Mais au fil du temps, avec l’apparition de cellules terroristes et la montée en puissance de gouvernements populistes, l’indifférence et même les mauvais traitements se sont peu à peu insinués dans certaines des certaines réactions aux étrangers démunis d’aujourd’hui. Les barrières et autres restrictions aux déplacements se font plus nombreuses. Si l’on en croit de récents rapports, les gardes ont recours à la brutalité pour décourager les réfugiés sur certaines frontières. Les flambées de coronavirus ne pourront qu’aggraver la situation, à l’heure où les pays en développement subissent les effets de l’impact économique et social et où un nombre grandissant de migrants part en quête de régions plus sûres.
Dans le contexte de ces évolutions, la traduction anglaise de l’ouvrage de Donatella Di Cesare, Stranieri Residenti (Resident Foreigners), empreinte d’humanité, est la bienvenue. Professeure à l’université La Sapienza de Rome, Di Cesare propose une analyse originale et compétente sur le sujet. À la fois bien informé et poétique tout en étant parfois obscur et quelque peu alambiqué, son livre se concentre sur trois modèles, incarnés chacun par une ville du monde antique : Athènes, Rome et Jérusalem. Selon elle, ces villes recouvrent à elles trois les démarches utilisées dans le monde vis-à-vis des migrants et des migrations.
Dès le début, Di Cesare nous avertit : il ne faut pas s’attendre à des réponses aux questions relatives au contrôle des migrations, à la distinction entre réfugiés et migrants économiques, ou à savoir à quoi doit ressembler une bonne intégration des migrants dans les sociétés d’accueil. Ce qu’elle souhaite plutôt, c’est mettre en avant une nouvelle philosophie des migrations, hors des politiques d’exclusion de l’État-nation moderne. Elle rejette le recours traditionnel aux « droits du sang et du sol » comme piliers d’identité nationale et « chevilles ouvrières » de la discrimination envers « l’Autre ». En échange, elle favorise une refonte du concept de l’État et la redécouverte et le perfectionnement d’une hospitalité éclairée.

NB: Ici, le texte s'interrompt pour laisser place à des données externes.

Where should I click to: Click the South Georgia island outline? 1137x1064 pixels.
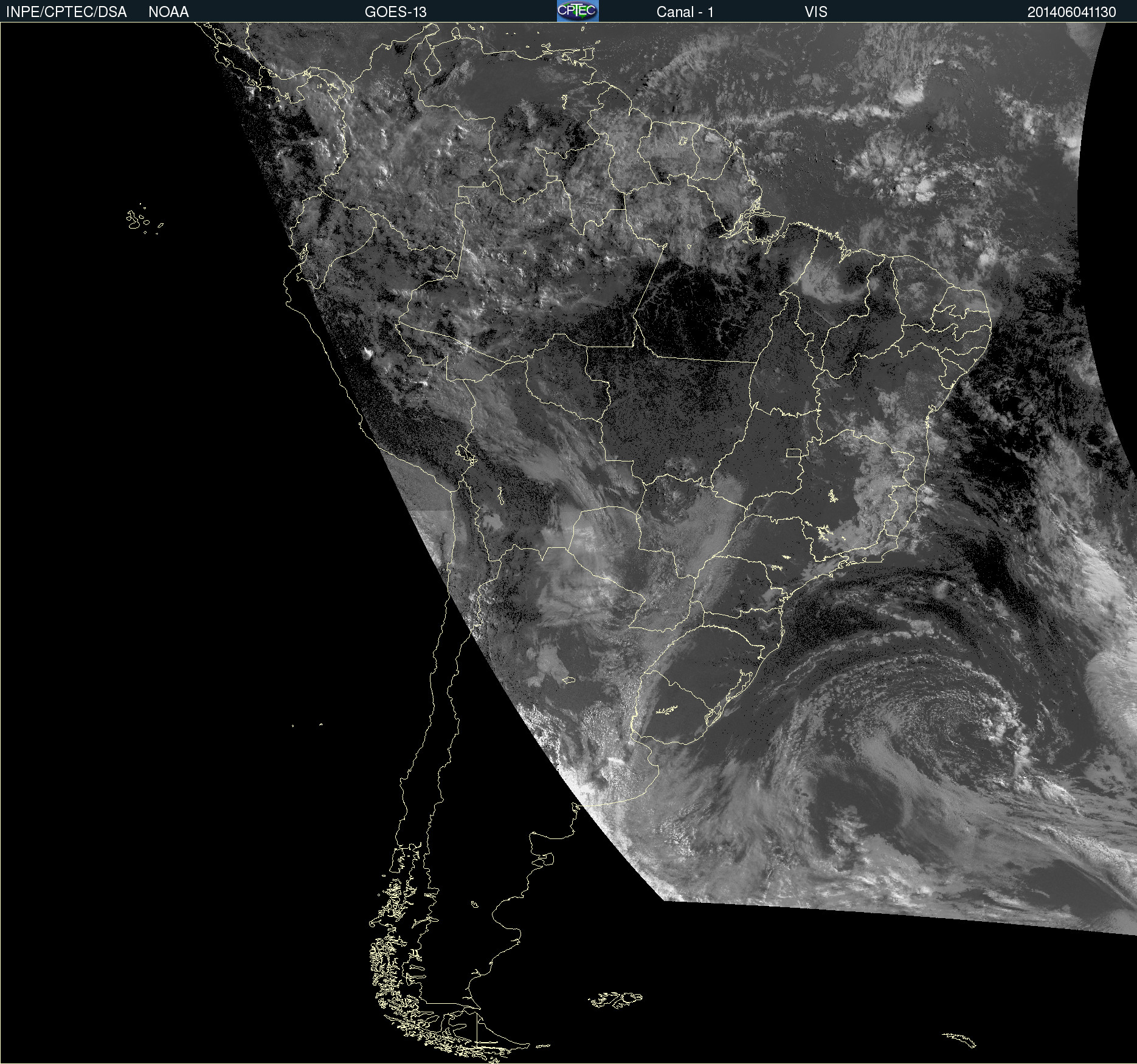point(959,1039)
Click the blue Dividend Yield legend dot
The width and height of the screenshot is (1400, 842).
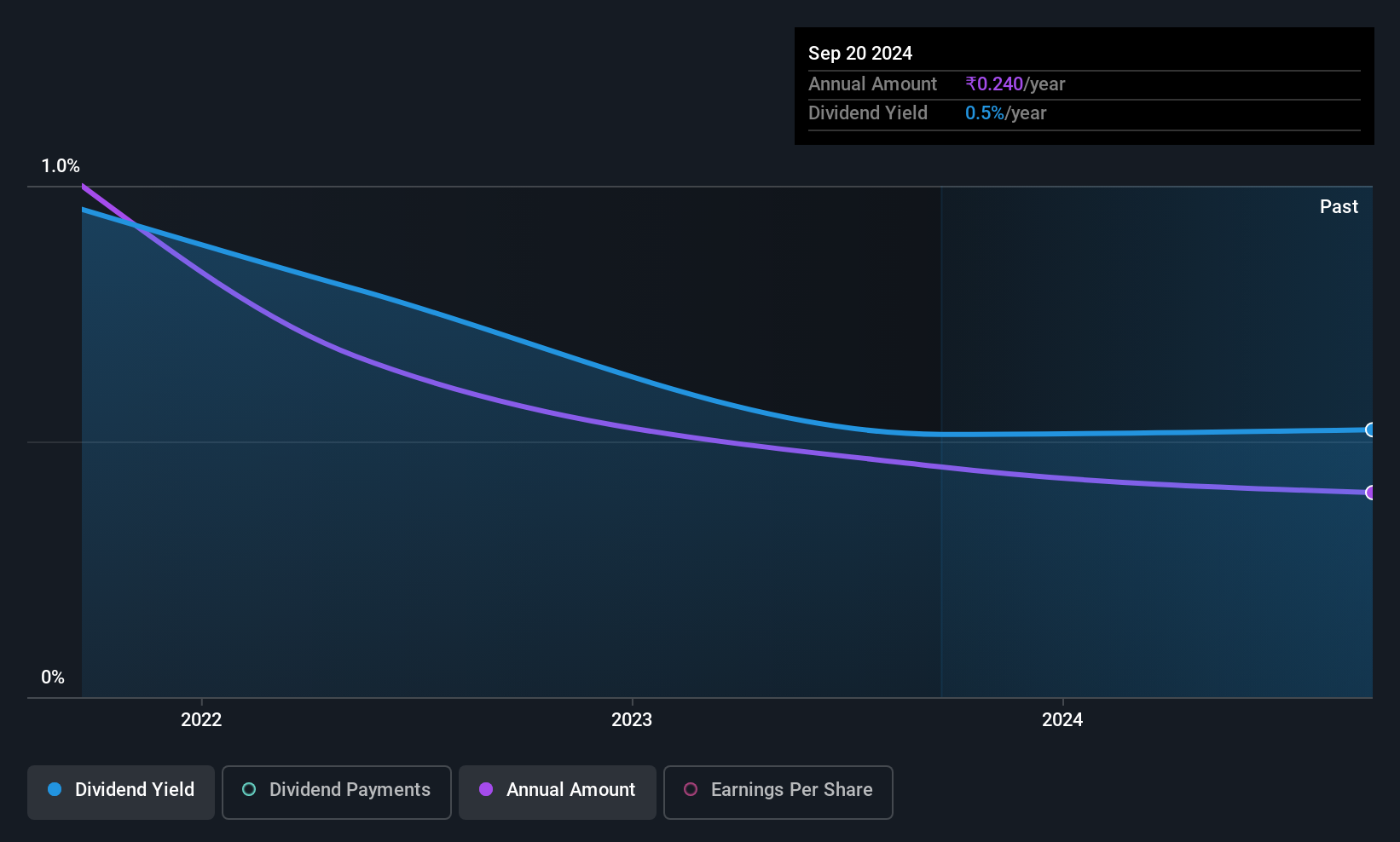coord(55,789)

Di Cesare commence par revenir sur des penseurs politiques clés qui ont travaillé les questions d’immigration, d’immigrants et de réfugiés, depuis Hannah Arendt à Michael Walzer, depuis Kant à Heidegger et depuis Habermas à Foucault, entre autres. Il est cependant important d’ajouter qu’au cœur de sa philosophie nouvelle se trouvent les migrants eux-mêmes, au détriment d’une idée abstraite sur les migrations ou du responsable politique circonspect. Ceux qui observent le canot surchargé lutter pour atteindre le rivage doivent devenir l’opposé de ces observateurs indifférents, prêts à défendre leur territoire contre des envahisseurs étrangers. En vertu de ce nouveau regard sur les choses, chacun de ces spectateurs doit se transformer en « citoyen qui pourrait bien devenir l’étranger, celui qui abandonne sa propre fixité (…) [et] qui ne se sent plus chez lui sur ce rivage. » Di Cesare ne suggère pas comme réponse une « empathie libérale » (même si elle ne propose pas d’autre terme unique précis) ; elle suggère plutôt de prendre le temps de s’imaginer prendre la place de l’Autre. Il est fort possible que la compassion, qui selon elle fait défaut de nos jours, soit l’attribut nécessaire.

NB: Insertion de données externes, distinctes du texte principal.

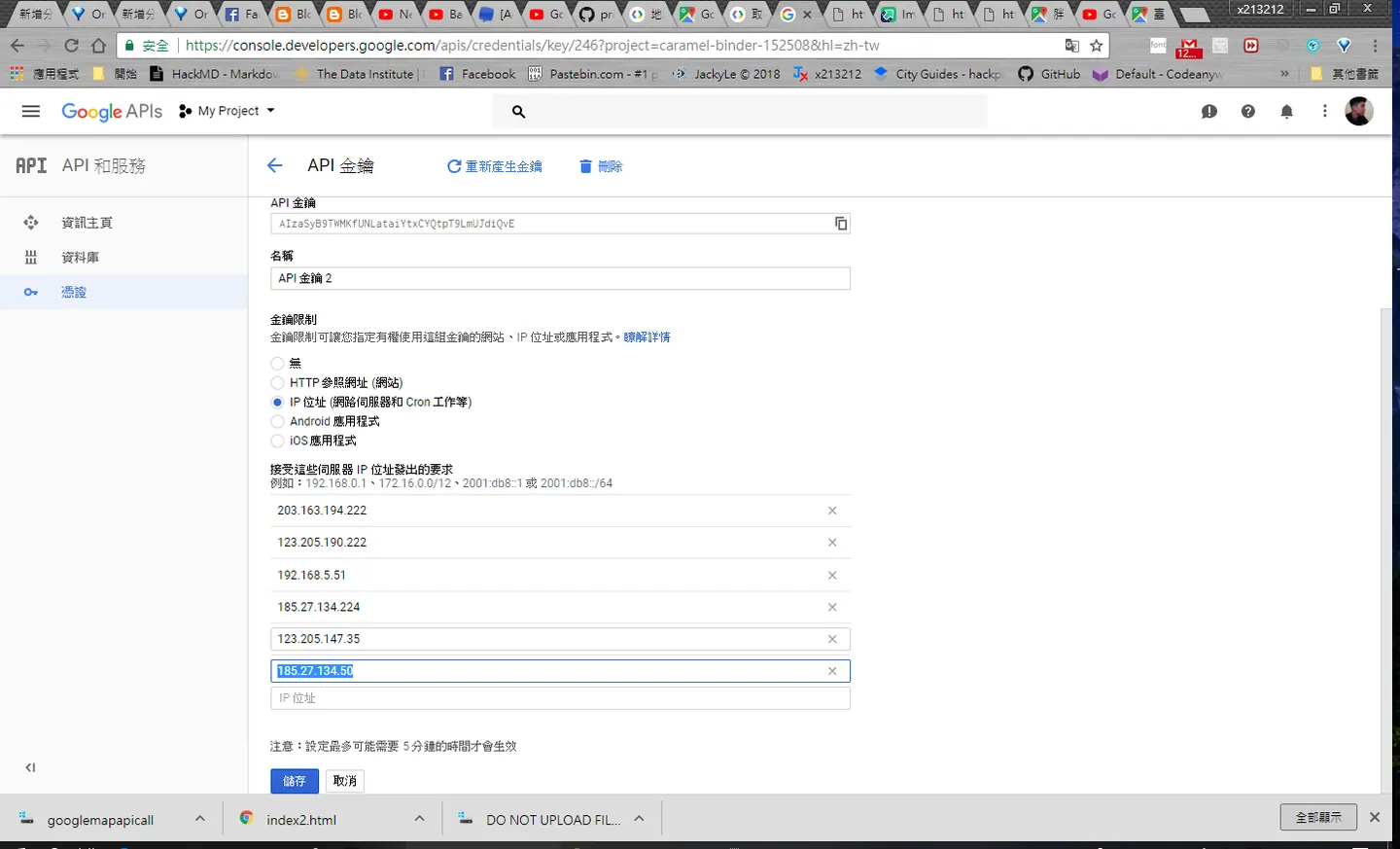Collapse the left sidebar panel arrow

coord(30,767)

« Les images souvent crues et brutales prises et diffusées par les médias ont ému très peu de monde. Non, il n’y a eu aucune pitié. La compassion a été mise au placard, dénudée de son sens. »

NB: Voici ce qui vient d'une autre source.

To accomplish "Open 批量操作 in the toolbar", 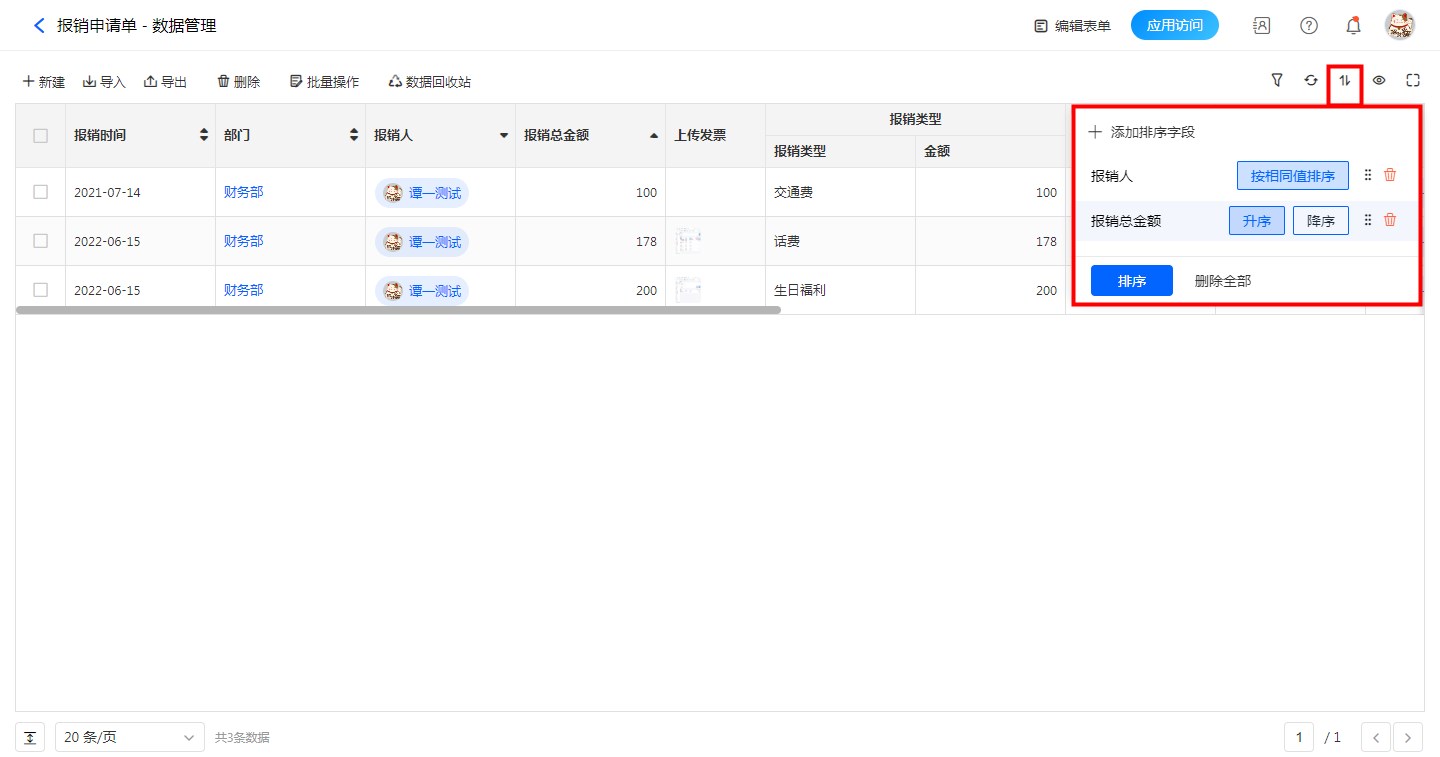I will pyautogui.click(x=324, y=82).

L’auteure soutient que les États ont choisi entre deux positionnements sur les migrants et la migration : fermer ou ouvrir les frontières. Ils sont, dans le premier cas, pour l’autodétermination souveraine, et dans le second, pour la liberté de mouvement. Elle mentionne à ce sujet que ces deux idées libérales sont en conflit l’une avec l’autre, un débat que nous voyons se jouer aujourd’hui en Europe et dans une grande partie du monde anglophone. Di Cesare ne privilégie ni l’une, ni l’autre démarche ; elle présente plutôt le migrant comme un étranger résident, auquel le citoyen devrait octroyer un statut égal, car tous les citoyens ont un jour ou l’autre été migrants eux-mêmes : « Dans la Ville des étrangers, la citoyenneté coïncide avec l’hospitalité. »
Les trois modèles
Le mythe fondateur d’Athènes a informé la vision qu’avait la ville d’elle-même, qui se considérait comme pure et originale. C’est avec la Terre comme Mère (Gea ou Gaia) que les êtres humains virent le jour. Platon y fit référence, lorsqu’il écrivit que les êtres humains sont « nés de la terre », plutôt que de l’union parentale. Par extension, le fondateur d’une ville est issu du sol, né dans le sol de la ville. Athènes était donc une « autochtonie », (auto, « soi-même » ; chton, « sol »), ses fondateurs étant originaux et purs, sans mélange avec les peuples d’autres cités et d’autres lieux.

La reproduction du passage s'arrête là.